Your objective:
Repeat the lines of data verbatim, beginning with the line that contains "I will coord(83,204)." and ending with the line that contains "Action: click(152, 257)".

[Start Exercise material]

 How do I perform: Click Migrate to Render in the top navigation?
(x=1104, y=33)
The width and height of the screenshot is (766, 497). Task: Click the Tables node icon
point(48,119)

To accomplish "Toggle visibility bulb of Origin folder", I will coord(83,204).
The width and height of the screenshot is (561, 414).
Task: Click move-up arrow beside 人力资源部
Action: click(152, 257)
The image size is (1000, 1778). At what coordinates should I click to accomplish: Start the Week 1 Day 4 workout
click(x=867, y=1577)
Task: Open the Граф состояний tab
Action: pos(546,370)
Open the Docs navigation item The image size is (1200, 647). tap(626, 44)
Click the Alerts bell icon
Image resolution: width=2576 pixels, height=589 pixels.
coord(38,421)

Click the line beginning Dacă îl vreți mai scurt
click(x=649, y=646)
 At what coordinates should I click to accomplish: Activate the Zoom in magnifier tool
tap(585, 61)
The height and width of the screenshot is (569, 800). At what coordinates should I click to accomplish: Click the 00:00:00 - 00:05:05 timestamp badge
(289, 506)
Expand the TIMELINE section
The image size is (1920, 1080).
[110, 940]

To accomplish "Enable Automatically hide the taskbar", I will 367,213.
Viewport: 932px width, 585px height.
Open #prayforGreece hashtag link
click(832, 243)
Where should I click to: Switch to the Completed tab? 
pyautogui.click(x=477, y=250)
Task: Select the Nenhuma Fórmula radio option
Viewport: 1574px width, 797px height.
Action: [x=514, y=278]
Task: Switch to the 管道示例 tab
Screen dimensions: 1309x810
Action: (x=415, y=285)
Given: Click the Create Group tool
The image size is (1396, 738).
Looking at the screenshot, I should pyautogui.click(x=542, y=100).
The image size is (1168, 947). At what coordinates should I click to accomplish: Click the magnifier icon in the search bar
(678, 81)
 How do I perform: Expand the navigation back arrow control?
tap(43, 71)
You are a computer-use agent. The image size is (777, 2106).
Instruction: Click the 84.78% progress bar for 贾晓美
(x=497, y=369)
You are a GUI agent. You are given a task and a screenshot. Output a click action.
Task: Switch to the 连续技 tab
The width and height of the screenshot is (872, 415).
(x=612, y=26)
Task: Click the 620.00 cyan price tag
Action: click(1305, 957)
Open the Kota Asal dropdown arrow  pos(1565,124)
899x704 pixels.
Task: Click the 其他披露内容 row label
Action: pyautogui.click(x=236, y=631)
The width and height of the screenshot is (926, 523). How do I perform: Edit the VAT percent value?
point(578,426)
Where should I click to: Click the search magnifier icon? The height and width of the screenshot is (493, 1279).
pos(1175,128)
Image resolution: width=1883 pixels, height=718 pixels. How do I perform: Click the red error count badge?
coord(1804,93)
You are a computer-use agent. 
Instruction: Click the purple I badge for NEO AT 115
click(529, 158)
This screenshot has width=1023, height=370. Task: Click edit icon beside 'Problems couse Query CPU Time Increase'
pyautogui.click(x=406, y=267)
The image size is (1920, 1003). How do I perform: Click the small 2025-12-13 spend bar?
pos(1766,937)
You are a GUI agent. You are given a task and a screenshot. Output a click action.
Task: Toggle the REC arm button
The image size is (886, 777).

[End Exercise material]

Response to the exercise:
To accomplish "Toggle visibility bulb of Origin folder", I will coord(83,204).
The width and height of the screenshot is (561, 414).
Task: Click move-up arrow beside 人力资源部
Action: click(152, 257)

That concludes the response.